- Stated problem
Translate this sentence from the text on camera choices into Spanish: "For landscapes I am generally shooting black and white film on medium or large format but if I need to do color, I use a Nikon D810 or better yet, a Hasselblad CFV50c digital back."

- Selected excerpt
--- --- ---

I have shot entire magazine articles with an iPhone just for the unique look ( sharp, great color and lively depth of field ) and in contrast I did an article for the New York Times on Saturday, used a Leica M digital with a 35mm 1.4 and a Nikon D750 with an 85mm 1.8, so it really boils down to the task at hand and the look you want. 

 

For landscapes I am generally shooting black and white film on medium or large format but if I need to do color, I use a Nikon D810 or better yet, a Hasselblad CFV50c digital back. 

 

If you do happen to go the non-SLR route and get one of many enticing affordable compact cameras with the built in lens, just consider battery life, they are often not too great where as a lot of Canon and Nikon SLRs with interchangeable lenses are usually excellent in that regard.

--- --- ---

- Record set

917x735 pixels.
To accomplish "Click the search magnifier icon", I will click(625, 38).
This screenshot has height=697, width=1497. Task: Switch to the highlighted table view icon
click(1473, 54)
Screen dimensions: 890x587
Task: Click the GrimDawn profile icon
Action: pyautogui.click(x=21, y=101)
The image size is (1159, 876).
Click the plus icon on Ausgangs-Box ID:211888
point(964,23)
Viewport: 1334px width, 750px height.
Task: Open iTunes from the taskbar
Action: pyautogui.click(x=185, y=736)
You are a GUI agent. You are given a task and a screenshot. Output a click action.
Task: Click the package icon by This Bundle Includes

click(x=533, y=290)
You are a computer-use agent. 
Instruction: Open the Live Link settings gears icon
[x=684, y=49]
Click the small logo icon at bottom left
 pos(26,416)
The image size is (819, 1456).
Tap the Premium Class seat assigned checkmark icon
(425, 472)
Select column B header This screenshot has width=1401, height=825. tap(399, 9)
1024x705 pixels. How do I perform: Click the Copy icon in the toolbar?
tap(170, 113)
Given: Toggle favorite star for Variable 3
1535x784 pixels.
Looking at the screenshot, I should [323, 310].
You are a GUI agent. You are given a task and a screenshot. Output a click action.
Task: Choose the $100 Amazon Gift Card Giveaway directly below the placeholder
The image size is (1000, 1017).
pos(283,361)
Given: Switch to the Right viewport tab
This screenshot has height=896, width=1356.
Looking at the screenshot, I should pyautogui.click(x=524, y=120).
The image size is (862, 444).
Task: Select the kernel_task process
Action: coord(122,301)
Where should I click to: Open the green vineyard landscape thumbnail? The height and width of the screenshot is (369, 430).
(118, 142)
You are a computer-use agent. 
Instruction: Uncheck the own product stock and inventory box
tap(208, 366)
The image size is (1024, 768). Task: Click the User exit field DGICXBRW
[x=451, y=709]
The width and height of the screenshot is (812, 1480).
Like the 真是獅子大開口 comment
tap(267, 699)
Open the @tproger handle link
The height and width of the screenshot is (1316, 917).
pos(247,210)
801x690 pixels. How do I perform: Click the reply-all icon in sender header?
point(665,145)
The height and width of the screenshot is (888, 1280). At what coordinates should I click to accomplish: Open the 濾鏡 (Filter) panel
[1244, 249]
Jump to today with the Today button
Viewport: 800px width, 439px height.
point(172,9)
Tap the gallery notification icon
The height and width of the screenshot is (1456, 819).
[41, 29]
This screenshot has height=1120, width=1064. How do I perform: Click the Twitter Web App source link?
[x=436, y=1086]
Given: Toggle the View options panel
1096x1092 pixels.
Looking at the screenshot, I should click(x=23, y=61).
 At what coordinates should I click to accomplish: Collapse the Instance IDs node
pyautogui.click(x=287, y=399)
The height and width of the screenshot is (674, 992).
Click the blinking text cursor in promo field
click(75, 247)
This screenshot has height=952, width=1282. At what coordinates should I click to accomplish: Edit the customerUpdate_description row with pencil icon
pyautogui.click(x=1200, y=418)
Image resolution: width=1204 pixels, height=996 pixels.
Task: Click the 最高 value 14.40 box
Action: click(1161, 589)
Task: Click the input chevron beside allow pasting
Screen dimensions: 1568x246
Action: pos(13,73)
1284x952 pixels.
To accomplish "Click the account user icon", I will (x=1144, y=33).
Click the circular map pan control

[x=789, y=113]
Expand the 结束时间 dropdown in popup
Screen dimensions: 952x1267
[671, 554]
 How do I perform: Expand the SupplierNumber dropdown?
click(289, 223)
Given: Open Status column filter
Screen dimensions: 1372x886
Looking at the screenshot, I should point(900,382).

--- --- ---

- Final result
Para paisajes, por lo general fotografío con película en blanco y negro en formato medio o gran formato, pero si necesito hacer color, uso una Nikon D810 o, mejor aún, un respaldo digital Hasselblad CFV50c.